# Offset smoker cover



## tlhiv (May 12, 2009)

I have a 20" offset smoker (see attached picture) that I built a few months ago, and I'm trying to locate a high quality grill cover for it.  I would like to find something similar to the Brinkmann Smoke N Pit BBQ Grill Cover with the velvet interior lining, but this cover is too short (according to Brinkmann's specifications).  My smoker is a total of 5' long (40" smoke chamber and 20" firebox) and of course 20" wide.  I've also read some bad reviews regarding the Char-Broil Heavy Duty Smoker Cover.

Thoughts?


----------



## rickw (May 12, 2009)

Horizon  has what looks to be some nice covers.


----------



## tlhiv (May 12, 2009)

hard to tell from the pics ;)


----------



## rickw (May 12, 2009)

The last pic looks nice. I know their smokers are of good quality so I would expect the same of their covers.


----------



## tlhiv (May 12, 2009)

$90 for the marshall ... i'll have to save for that ;)


----------



## rickw (May 12, 2009)

I don't bother covering mine.


----------



## tlhiv (May 12, 2009)

well i worked for months on building this thing, so i have to do something.  i have a cheap tarpolian covering it now, but it's already torn a couple of times.


----------



## rickw (May 12, 2009)

I had an ol boy that was in the business of selling outdoor cookware tell me covers do more harm than they do good. He went on to tell me that what they will do is trap moisture and cause a unit to rust faster than they would just sitting uncovered.

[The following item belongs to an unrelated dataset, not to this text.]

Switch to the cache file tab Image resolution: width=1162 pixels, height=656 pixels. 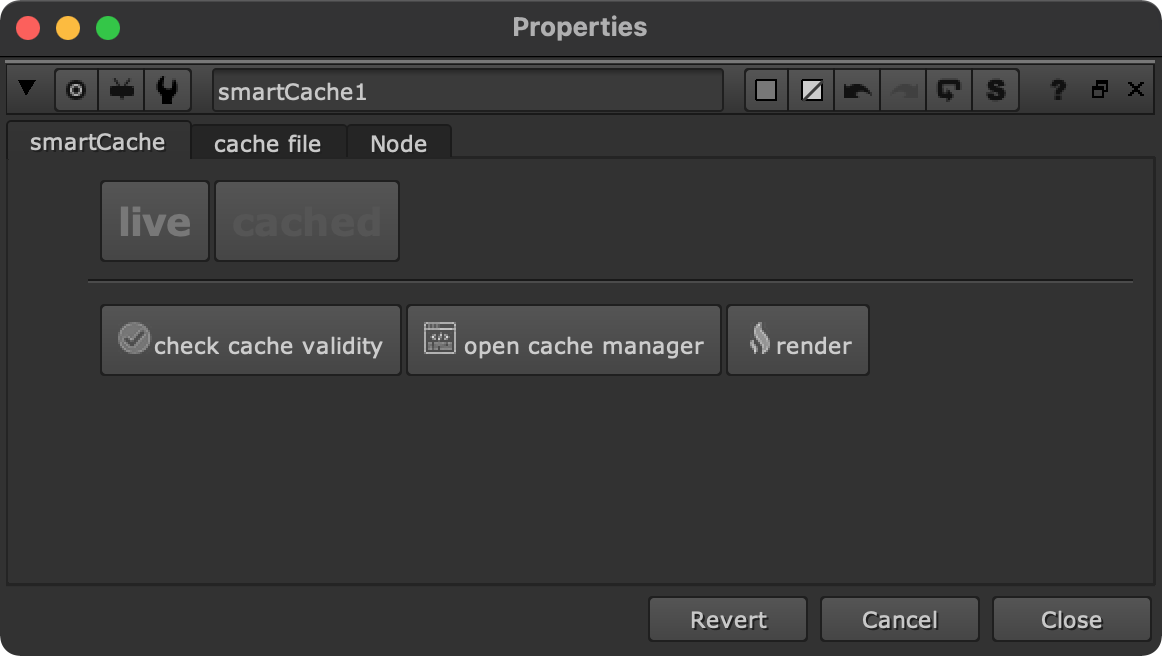pos(266,142)
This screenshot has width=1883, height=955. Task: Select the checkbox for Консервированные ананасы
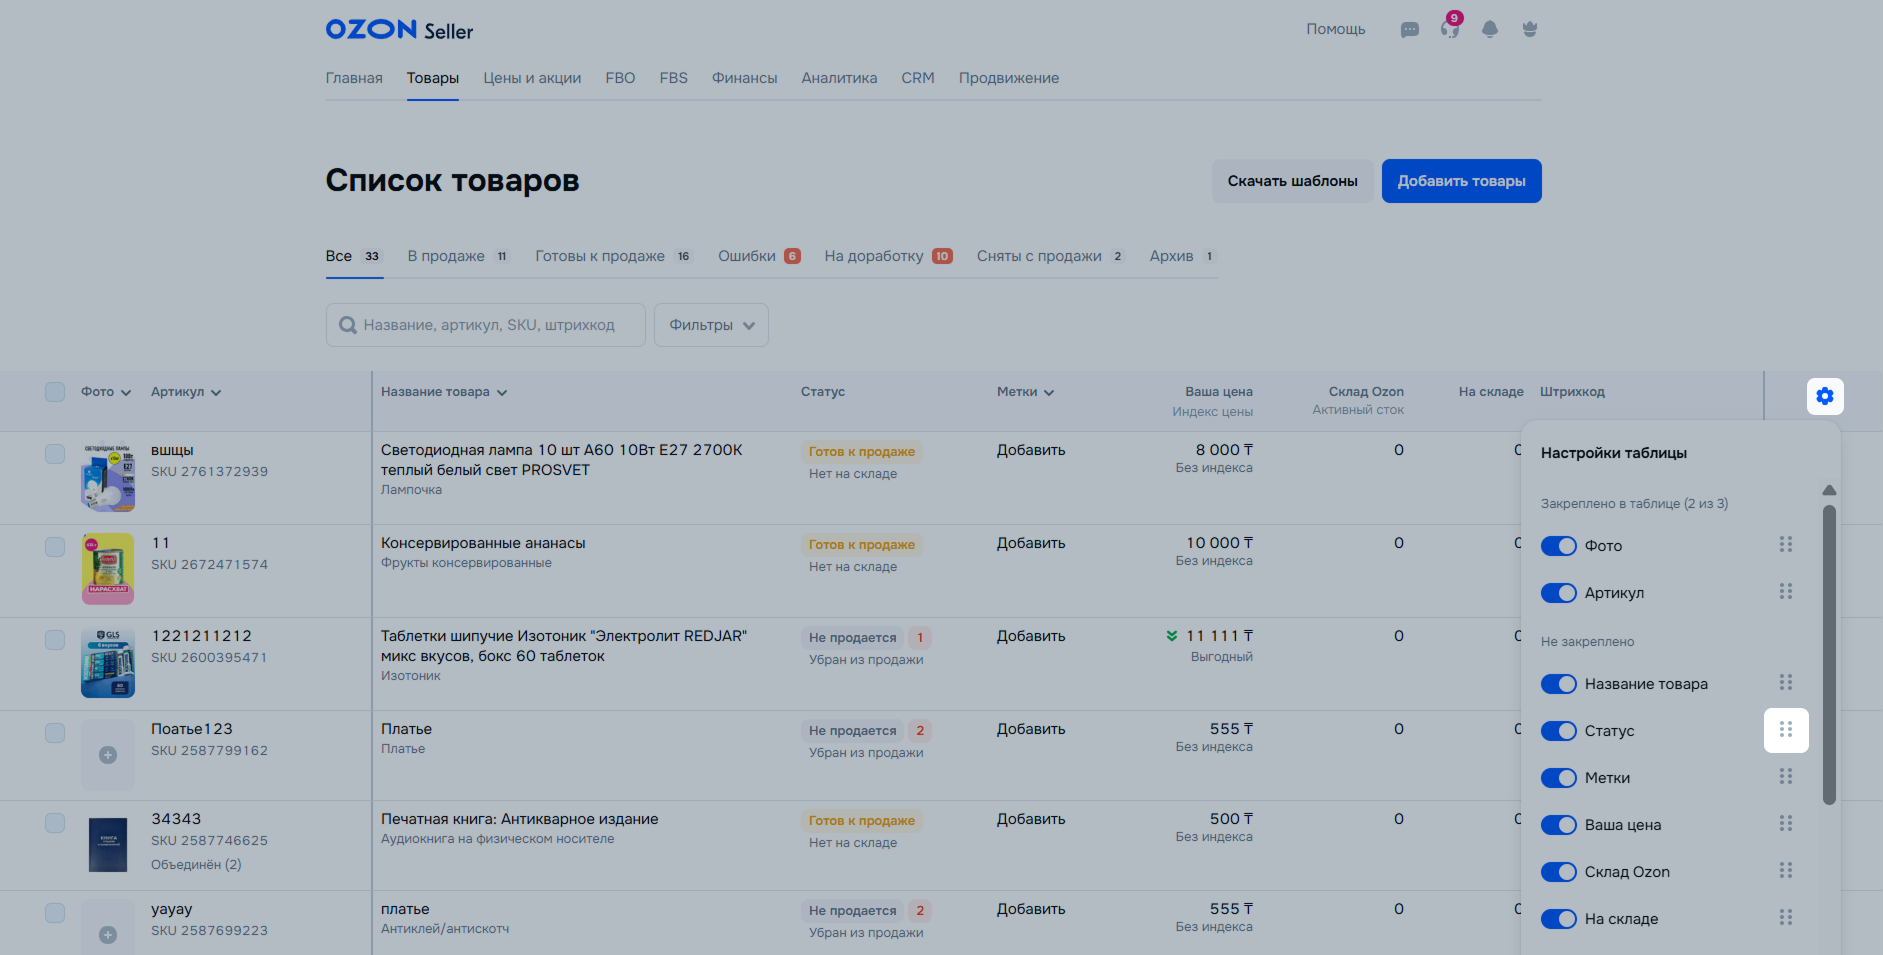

 This is the reason for me not covering my Horizon 20" RD special.


----------



## tlhiv (May 12, 2009)

i assume you keep it well painted then?


----------



## rickw (May 12, 2009)

It's only a few weeks old but I will repaint when needed. From all I have read the fire box is what needs a bit of extra attention and some paint from time to time. Some also spay the outside of the fire box with Pam or something similar as a rust preventative, I do plan to do this. My gas grill has a few years on it and I don't cover it either and so far no paint job needed.


----------